What is asked: Quote the entries below word for word, beginning at the line containing "Task: Expand the App node in tree" and ending with the line containing "click(640, 17)".

_ _ _ _ _ _ _

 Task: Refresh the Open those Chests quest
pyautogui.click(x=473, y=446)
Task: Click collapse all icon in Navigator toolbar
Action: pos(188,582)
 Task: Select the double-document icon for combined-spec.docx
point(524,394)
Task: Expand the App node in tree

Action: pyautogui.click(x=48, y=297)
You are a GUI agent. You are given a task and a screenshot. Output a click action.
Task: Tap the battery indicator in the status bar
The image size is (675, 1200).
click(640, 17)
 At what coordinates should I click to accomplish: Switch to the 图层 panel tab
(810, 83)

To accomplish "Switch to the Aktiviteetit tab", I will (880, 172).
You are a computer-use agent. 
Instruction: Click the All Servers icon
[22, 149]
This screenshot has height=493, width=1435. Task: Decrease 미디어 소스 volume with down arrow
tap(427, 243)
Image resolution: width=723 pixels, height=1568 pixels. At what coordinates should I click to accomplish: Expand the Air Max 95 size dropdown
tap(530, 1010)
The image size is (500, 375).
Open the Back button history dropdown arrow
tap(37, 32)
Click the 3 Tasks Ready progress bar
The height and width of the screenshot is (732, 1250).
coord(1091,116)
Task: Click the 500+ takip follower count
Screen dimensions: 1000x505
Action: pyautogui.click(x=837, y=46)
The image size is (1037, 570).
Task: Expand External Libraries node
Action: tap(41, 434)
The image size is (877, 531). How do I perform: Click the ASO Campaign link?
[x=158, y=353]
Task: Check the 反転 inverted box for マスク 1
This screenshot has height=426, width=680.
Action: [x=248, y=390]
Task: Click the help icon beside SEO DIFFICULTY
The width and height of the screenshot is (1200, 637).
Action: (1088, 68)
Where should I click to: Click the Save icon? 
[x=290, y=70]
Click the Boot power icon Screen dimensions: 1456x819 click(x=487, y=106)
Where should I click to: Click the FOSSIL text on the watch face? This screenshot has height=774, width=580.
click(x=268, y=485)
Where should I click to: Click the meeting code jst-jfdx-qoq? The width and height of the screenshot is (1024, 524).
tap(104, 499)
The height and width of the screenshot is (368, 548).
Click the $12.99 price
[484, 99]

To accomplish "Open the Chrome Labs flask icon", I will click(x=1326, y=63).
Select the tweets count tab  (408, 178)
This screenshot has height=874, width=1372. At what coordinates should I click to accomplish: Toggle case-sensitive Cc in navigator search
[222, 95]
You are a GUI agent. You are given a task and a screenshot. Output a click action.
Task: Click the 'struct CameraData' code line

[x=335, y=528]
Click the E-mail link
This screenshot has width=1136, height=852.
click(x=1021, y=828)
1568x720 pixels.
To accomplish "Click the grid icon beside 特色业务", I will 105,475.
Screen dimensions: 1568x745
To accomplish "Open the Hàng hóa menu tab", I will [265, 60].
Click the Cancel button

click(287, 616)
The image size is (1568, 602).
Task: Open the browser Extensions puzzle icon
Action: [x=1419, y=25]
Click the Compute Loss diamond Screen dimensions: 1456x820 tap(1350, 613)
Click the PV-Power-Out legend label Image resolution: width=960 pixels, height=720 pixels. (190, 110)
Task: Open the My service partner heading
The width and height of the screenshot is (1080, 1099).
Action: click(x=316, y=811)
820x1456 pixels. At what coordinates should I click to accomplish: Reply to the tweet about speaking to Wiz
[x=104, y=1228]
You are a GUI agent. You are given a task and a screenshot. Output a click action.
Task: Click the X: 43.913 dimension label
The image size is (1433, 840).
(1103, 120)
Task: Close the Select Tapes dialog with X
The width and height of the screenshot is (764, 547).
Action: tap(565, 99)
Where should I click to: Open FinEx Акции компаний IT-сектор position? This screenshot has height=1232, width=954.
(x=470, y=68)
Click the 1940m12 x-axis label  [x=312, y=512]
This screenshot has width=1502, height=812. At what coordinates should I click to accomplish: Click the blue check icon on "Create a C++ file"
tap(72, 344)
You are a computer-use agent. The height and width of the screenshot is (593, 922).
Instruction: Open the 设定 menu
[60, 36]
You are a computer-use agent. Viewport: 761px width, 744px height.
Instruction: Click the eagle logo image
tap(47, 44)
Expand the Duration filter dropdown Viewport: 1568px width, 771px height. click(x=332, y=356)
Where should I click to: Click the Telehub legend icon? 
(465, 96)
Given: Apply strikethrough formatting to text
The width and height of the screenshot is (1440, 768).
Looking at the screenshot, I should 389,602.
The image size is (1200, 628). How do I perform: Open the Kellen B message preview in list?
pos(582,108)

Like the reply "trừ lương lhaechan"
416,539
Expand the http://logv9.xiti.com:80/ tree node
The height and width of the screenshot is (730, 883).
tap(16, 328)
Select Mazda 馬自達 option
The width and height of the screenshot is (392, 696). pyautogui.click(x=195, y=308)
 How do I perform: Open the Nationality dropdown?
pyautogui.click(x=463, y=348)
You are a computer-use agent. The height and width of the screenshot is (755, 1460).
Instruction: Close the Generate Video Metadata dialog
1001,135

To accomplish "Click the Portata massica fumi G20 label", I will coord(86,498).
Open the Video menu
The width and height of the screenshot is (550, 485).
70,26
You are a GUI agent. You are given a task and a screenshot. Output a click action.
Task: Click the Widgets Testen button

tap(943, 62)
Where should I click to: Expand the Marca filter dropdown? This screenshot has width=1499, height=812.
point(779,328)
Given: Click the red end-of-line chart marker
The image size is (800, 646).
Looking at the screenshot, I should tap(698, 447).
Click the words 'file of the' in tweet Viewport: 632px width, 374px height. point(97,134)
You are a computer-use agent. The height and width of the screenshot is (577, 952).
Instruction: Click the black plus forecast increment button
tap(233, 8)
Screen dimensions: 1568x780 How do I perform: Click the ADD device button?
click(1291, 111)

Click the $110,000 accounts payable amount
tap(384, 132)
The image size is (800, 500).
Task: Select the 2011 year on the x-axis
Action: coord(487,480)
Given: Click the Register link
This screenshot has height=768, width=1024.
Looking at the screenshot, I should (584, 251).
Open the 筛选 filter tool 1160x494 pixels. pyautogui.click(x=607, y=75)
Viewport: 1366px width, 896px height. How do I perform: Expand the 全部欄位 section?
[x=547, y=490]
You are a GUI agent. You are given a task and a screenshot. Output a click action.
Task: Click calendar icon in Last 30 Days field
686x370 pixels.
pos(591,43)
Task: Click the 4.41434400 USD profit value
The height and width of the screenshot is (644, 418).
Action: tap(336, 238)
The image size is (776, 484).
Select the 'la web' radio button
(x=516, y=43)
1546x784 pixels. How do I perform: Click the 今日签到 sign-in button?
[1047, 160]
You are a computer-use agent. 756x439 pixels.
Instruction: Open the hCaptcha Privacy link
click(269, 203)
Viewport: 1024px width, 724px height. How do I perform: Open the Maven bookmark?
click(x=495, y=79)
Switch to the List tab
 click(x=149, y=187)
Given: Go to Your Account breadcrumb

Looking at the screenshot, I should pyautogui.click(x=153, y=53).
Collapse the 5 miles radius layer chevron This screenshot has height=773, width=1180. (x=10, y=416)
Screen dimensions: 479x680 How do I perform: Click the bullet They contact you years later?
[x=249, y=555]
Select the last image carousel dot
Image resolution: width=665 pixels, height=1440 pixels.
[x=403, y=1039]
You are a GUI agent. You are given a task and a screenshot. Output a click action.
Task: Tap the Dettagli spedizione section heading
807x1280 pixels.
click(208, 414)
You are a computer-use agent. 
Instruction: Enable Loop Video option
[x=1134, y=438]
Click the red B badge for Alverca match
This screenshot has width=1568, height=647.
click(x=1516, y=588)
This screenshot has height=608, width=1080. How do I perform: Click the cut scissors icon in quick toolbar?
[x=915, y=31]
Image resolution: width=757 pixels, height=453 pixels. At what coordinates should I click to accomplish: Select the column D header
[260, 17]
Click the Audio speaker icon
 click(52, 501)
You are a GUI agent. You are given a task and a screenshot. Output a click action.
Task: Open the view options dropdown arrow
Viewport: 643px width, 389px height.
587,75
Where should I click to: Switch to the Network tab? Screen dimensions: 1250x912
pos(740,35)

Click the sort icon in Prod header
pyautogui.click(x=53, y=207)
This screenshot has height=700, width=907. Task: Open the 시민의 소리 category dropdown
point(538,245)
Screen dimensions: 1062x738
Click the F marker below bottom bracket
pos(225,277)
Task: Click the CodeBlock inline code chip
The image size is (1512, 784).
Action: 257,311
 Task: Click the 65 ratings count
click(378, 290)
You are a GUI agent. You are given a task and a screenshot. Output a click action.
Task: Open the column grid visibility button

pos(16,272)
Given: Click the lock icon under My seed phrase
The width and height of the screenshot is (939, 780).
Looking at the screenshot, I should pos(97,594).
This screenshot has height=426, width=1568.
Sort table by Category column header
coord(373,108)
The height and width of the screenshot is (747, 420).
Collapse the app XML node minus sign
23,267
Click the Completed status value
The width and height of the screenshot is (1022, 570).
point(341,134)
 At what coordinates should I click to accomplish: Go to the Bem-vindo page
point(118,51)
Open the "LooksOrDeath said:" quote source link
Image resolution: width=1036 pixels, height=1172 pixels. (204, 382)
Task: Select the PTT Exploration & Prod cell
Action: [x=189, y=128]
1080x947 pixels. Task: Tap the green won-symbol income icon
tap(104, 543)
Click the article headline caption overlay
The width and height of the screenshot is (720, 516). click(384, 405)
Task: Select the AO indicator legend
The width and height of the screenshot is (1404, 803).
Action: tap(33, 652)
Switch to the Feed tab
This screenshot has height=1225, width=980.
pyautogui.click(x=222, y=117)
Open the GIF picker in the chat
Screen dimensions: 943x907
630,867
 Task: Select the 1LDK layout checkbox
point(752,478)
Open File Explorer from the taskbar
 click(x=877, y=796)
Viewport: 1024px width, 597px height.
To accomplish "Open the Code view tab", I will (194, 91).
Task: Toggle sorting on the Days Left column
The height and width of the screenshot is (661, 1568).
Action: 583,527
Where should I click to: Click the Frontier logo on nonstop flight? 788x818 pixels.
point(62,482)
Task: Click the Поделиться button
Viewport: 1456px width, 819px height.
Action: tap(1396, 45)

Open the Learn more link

_ _ _ _ _ _ _

Solution to the exercise:
Task: Expand the App node in tree

Action: pyautogui.click(x=48, y=297)
You are a GUI agent. You are given a task and a screenshot. Output a click action.
Task: Tap the battery indicator in the status bar
The image size is (675, 1200).
click(640, 17)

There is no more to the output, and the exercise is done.